While it's nice that there are newer, fancier, shinier graphics - that doesn't make well-designed games from before suddenly "look bad".

Oblivion, still looks great, even today. And the Skyrim shots we've seen so far (all from XBox, and therefore not as good as the PC ones will be - more AA, etc) look even better.

So I honestly have trouble with people saying things like "I'm not even sure if I'll be buying Skyrim when it comes out now."

That level of hyperbole (well, or if it's really true, that level of jaded superficialness) is silly.


Oblivion does not "look great...today" by any stretch of the imagination. It looks okay for an open-world game, but given technological developments over the last several years and given the fact that Oblivion was pretty Crysis-esque for its time, it's now completely old tech.

Honestly Skyrim not being a graphics powerhouse for the PC is extremely disappointing to many people. Then they tell us of massive draw distances but we later learn it's "about" the size of Oblivion (probably smaller). That shoots the idea of a massive world in the foot and additionally we get DirectX 9 graphics.

Joy to the world.

Skyrim does support DX11.


No. According to some smart people it "supports" DirectX 11. It's essentially DirectX 9.

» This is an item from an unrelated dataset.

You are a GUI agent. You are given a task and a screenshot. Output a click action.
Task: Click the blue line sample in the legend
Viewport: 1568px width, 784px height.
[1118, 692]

You forget not everyone has a typical gaming computer. Many of us have simple everyday middle class systems. I certainly don't need a game that'll only run on some 560GTX card. And why would this drive anyone to piracy?

I couldn't care less if it has DX11 support. I hope it'll run at all on my 2 year old notebook. :P
That said, games can look great even with DX9 (look at The Witcher 2).

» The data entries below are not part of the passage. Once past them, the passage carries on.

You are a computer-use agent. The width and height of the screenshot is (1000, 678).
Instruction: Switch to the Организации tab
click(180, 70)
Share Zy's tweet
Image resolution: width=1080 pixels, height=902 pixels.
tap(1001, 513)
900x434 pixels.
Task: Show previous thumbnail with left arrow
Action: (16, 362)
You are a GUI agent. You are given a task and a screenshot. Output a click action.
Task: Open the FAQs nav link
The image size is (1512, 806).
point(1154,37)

First of all, you shouldn't expect to be able to play it with even good graphical quality on a two-year old notebook given it's coming out in 2011, a game that is supposed to push your graphics to the limit.

Second of all, that's what settings are for, so you can make it playable without the rest of us (who don't mind spending a couple hundred dollars on a good graphics card) suffering with what is subpar graphics.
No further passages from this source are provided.